Phenoscape data repository

From phenoscape
Revision as of 16:24, 12 March 2009 by Crk18 (talk | contribs) (New page: The Phenoscape data repository is a relational database, which holds phenotypic data from the model organism ''Danio Rerio'' (Zebrafish) and the evolutionary organisms belong to the clade ...)
(diff) ← Older revision | Latest revision (diff) | Newer revision → (diff)

The Phenoscape data repository is a relational database, which holds phenotypic data from the model organism Danio Rerio (Zebrafish) and the evolutionary organisms belong to the clade of Ostariophysi. This page describes the schema of this data repository and outlines some data transformation techniques used to integrate data captured in different formats at different locations in this repository.

Data Repository

The Phenoscape data repository has been implemented as a PostgreSQL relational database, and at present housed on the development database server at NESCent.

Schema

The schema of the Phenoscape data repository is based on the Open Biomedical Database (OBD) data format developed at the Berkeley Bioinformatics Open-source Projects (BBOP). OBD is based upon the Resource Description Framework (RDF) format for capturing metadata about Web (and Semantic Web) resources such as Web pages and Web services.

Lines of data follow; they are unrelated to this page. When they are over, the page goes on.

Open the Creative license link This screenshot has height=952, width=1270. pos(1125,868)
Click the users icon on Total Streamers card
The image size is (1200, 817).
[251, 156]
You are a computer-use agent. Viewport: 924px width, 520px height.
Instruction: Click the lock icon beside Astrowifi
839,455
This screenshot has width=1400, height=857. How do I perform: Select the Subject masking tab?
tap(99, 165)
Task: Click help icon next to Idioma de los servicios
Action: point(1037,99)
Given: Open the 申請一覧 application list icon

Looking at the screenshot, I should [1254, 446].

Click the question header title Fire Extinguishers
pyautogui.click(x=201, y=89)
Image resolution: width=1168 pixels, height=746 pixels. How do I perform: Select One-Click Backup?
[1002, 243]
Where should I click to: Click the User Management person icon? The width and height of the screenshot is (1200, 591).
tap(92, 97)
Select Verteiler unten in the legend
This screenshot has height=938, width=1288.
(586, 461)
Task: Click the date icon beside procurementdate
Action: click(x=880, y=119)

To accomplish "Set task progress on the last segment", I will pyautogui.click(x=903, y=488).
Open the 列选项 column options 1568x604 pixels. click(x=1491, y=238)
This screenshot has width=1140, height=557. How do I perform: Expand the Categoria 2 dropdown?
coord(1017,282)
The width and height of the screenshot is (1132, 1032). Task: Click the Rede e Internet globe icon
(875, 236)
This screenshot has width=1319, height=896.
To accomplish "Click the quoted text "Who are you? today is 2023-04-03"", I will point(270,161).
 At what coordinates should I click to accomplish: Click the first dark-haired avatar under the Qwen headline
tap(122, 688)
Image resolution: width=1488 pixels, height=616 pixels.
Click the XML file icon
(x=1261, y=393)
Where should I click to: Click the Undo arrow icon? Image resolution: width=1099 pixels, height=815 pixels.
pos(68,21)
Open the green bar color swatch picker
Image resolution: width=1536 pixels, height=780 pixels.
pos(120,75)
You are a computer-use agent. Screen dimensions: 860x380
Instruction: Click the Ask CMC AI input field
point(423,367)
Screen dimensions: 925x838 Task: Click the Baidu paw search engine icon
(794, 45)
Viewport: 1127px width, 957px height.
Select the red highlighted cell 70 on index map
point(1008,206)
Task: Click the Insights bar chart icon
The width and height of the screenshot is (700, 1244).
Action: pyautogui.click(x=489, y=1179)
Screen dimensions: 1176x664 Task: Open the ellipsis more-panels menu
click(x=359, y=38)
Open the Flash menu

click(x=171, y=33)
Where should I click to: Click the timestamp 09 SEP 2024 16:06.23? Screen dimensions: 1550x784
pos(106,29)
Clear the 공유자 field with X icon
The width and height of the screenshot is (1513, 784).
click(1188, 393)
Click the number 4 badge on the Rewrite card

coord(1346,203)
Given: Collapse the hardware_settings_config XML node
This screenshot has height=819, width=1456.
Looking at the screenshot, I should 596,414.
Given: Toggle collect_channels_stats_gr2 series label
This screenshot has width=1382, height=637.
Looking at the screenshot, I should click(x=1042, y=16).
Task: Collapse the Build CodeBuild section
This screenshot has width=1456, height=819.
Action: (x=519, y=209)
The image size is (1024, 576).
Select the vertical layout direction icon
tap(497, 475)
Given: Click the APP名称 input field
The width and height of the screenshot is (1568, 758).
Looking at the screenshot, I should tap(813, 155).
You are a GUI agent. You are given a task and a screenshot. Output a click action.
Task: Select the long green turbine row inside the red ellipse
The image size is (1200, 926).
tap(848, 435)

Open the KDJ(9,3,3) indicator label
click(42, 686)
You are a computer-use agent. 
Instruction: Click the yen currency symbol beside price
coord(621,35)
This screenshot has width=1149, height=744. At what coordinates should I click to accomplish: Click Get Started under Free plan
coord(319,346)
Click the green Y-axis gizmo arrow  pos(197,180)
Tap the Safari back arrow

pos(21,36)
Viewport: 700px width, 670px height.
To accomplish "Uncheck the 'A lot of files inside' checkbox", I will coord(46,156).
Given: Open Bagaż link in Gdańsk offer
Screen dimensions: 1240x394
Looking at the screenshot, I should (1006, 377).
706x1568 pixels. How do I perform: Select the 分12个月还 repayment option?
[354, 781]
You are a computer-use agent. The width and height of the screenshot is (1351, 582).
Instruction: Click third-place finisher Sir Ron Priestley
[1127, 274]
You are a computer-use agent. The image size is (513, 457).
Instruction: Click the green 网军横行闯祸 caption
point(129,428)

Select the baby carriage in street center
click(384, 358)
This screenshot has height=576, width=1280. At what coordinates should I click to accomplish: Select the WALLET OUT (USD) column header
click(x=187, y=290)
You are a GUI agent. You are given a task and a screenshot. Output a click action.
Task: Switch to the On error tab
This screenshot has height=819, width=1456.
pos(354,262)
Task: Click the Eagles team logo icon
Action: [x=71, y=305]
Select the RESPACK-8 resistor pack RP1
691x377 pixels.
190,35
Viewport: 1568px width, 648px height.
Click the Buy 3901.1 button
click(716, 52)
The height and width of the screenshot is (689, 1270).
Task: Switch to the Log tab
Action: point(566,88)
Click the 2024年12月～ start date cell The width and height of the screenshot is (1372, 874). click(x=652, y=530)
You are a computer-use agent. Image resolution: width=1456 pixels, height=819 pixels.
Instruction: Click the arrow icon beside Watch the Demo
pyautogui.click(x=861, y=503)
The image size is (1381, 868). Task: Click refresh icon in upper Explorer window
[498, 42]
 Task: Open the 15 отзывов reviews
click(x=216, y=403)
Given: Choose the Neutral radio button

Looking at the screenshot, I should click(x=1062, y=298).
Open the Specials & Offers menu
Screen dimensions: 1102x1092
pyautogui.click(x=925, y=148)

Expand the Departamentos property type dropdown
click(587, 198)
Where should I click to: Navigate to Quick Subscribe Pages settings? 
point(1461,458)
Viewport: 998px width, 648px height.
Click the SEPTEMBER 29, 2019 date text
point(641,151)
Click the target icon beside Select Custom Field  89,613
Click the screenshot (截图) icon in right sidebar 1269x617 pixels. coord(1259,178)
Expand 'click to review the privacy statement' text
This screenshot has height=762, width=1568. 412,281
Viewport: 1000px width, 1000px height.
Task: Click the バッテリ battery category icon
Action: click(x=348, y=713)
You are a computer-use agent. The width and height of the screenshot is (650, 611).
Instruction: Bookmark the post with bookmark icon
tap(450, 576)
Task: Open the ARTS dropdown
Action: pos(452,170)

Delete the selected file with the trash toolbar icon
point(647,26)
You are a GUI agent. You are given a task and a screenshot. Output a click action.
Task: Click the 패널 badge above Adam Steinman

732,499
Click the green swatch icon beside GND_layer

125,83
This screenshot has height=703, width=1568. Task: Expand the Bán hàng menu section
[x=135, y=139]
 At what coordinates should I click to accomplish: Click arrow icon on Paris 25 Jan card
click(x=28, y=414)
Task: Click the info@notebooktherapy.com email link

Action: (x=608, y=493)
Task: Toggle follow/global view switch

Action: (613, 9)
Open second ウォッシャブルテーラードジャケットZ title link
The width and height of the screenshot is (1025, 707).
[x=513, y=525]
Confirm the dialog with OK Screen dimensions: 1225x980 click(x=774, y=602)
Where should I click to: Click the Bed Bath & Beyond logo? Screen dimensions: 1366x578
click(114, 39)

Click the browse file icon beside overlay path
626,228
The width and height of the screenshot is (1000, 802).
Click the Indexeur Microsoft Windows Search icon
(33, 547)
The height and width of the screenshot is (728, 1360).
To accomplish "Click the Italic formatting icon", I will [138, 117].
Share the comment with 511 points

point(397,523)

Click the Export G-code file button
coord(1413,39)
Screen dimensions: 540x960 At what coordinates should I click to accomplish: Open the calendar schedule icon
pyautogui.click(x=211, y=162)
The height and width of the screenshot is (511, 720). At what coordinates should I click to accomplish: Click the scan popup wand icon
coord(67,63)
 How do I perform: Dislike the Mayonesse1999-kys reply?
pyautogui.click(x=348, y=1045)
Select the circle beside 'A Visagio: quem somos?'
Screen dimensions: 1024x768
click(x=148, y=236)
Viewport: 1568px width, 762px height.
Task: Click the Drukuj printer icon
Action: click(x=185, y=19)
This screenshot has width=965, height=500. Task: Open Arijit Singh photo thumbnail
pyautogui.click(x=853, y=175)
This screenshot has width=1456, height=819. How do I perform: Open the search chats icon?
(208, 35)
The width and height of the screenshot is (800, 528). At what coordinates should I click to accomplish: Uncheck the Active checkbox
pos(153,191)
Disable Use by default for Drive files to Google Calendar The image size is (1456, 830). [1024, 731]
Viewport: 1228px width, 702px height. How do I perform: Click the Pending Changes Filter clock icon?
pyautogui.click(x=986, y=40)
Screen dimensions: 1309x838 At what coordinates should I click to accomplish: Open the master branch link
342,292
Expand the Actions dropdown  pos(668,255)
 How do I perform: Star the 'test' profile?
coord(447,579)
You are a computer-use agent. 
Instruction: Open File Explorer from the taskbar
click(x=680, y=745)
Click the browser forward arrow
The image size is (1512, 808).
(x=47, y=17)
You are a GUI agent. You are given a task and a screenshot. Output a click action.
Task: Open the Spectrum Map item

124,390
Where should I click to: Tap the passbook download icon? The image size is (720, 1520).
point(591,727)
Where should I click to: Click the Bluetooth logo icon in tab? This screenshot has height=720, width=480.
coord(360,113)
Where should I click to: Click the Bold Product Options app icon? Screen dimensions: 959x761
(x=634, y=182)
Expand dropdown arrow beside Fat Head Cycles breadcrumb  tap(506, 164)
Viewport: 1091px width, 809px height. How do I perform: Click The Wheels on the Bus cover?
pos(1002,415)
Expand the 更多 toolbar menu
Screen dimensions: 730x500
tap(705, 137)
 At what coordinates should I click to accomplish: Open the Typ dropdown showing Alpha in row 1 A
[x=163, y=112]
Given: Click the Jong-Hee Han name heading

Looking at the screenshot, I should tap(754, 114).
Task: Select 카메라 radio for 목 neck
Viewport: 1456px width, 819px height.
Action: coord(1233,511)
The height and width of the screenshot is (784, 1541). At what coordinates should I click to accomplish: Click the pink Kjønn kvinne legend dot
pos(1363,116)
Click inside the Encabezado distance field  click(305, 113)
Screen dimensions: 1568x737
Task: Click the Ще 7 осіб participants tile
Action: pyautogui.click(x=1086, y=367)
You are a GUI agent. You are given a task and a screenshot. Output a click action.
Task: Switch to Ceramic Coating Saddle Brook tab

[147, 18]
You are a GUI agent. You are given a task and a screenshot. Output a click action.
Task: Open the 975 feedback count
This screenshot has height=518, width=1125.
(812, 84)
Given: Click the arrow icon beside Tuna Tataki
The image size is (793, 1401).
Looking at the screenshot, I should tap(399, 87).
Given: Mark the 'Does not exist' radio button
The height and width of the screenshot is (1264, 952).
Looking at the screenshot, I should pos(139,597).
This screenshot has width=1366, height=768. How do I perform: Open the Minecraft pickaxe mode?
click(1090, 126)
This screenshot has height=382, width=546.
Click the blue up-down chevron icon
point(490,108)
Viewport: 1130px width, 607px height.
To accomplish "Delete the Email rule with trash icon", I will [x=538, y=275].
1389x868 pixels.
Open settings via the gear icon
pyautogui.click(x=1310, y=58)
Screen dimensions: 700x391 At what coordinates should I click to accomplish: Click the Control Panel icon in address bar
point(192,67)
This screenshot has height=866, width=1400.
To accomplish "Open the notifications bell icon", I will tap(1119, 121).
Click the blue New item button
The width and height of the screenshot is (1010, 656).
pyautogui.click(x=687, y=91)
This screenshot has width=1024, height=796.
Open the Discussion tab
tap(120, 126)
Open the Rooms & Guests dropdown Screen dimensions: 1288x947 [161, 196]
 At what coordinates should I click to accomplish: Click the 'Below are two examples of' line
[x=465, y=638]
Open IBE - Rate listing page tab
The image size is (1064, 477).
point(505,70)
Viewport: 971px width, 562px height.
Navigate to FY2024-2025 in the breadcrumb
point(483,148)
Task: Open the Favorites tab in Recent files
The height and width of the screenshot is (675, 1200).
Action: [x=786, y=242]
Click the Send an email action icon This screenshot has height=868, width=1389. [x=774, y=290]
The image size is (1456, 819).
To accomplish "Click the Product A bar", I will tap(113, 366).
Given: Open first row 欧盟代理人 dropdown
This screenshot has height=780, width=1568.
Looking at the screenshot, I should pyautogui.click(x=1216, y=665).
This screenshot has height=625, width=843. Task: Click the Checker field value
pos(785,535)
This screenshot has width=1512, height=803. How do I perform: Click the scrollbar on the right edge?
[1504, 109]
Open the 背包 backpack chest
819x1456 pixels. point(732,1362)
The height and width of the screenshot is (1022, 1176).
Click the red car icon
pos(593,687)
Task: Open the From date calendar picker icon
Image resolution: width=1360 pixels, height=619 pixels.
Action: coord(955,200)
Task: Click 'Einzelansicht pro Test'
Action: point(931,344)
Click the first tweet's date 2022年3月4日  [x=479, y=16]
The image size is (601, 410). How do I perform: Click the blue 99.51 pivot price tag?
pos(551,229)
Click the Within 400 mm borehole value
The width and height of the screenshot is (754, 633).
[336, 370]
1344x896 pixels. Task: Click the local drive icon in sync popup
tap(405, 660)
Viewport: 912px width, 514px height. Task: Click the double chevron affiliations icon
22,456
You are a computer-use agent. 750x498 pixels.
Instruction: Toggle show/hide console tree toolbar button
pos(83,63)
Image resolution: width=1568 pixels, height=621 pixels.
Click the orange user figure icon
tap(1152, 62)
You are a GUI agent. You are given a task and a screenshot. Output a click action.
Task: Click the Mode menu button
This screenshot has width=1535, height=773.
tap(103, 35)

The philosophy of OBD is to represent every conceptual entity, be it a type or a token (synonymously a class or an object, or a concept or an instance) as a Node. Binary relations between these nodes are represented as Statements, specifically Link Statements. OBD also allows for reification, which is vital to the life sciences with their emphasis on evidence codes and attributions. For this purpose, OBD provides Literal Statements to capture metadata about Nodes and Link Statements, such as the source publication, evidence codes, specimens used, and so forth.